RE:  Spatial Logistic Regression (again)

Discussion created by doncatanzaro on Dec 27, 2012
Hi All,

I have a few questions regarding spatial logistic regression.

First off, I need to make sure that this is the correct model to create.  Here is what I want to do: 

[INDENT]  I have a binary variable that is polygon based that I want to predict (Flood/Not Flood). I have a soil polygon map that has data associated with it (e.g. percent soil type, landform etc., there may be other data that could be helpful but let us wait on that).  So the soil map is by counties and some counties in a state are mapped, others are not and same thing with my flood data.  I want to predict flooding in the areas where I have no flood data.

The soil data has a very strong spatial component to it (some states do not have certain landforms, counties are soil mapped differently etc.).  I have tried a simple classification model (e.g. all polygons where landform ='XXX' are flooded) but the performance is not that great at the state level. 

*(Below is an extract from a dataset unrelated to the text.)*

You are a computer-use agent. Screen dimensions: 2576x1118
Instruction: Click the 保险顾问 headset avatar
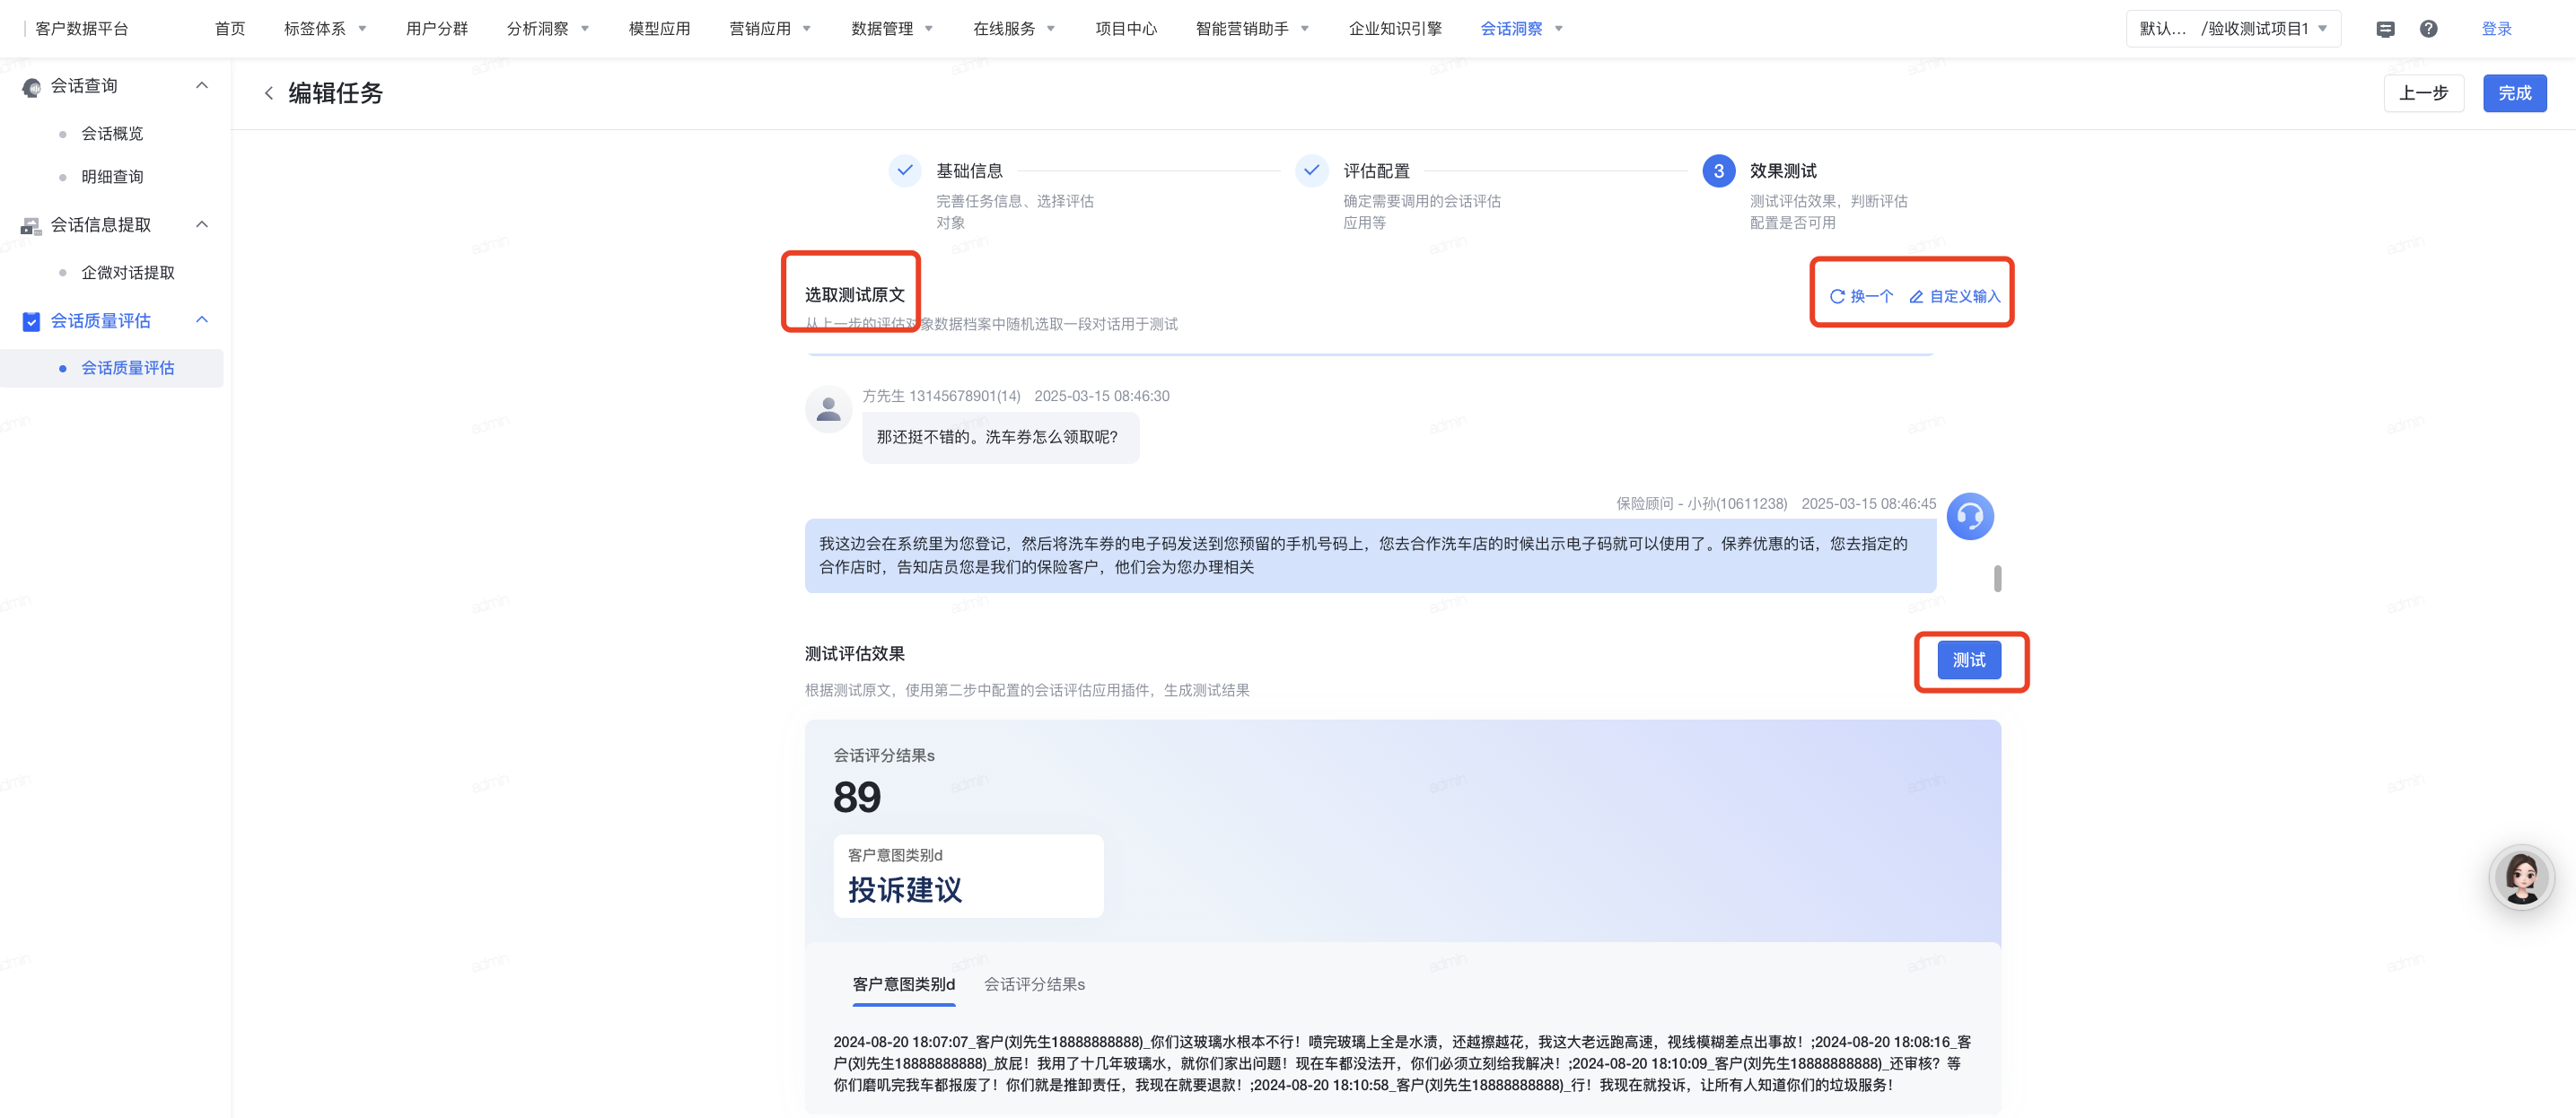(x=1970, y=516)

So I figured I could create a model that is spatially aware and varies through geographic space.  To me, this means I need some sort of spatial logistic regression model to predict the probability of flooding based on a certain amount of variables. 

Q1:  Is Spatial Logistic Regression the 'best' type of model to perform flood predictions ?  I think there are others (e.g. Spatial Bayesian predictions). 

[INDENT] I've seen some chatter in the forums over the last couple of years regarding software to allow users to do this and want to check on the status of software tools to help you accomplish this. [/INDENT]

Q2:  What kind of software can help me with this?  I am very familiar with R so I could certainly do that.  I've not tried PySAL yet so that is an option as well.

Q3:  Has this kind of thing been done with polygons ?  I wanted to check before I went to far.  How does the polygonal nature of the data change how the model behaves (e.g. are the equations weighted by polygon area and geographically?)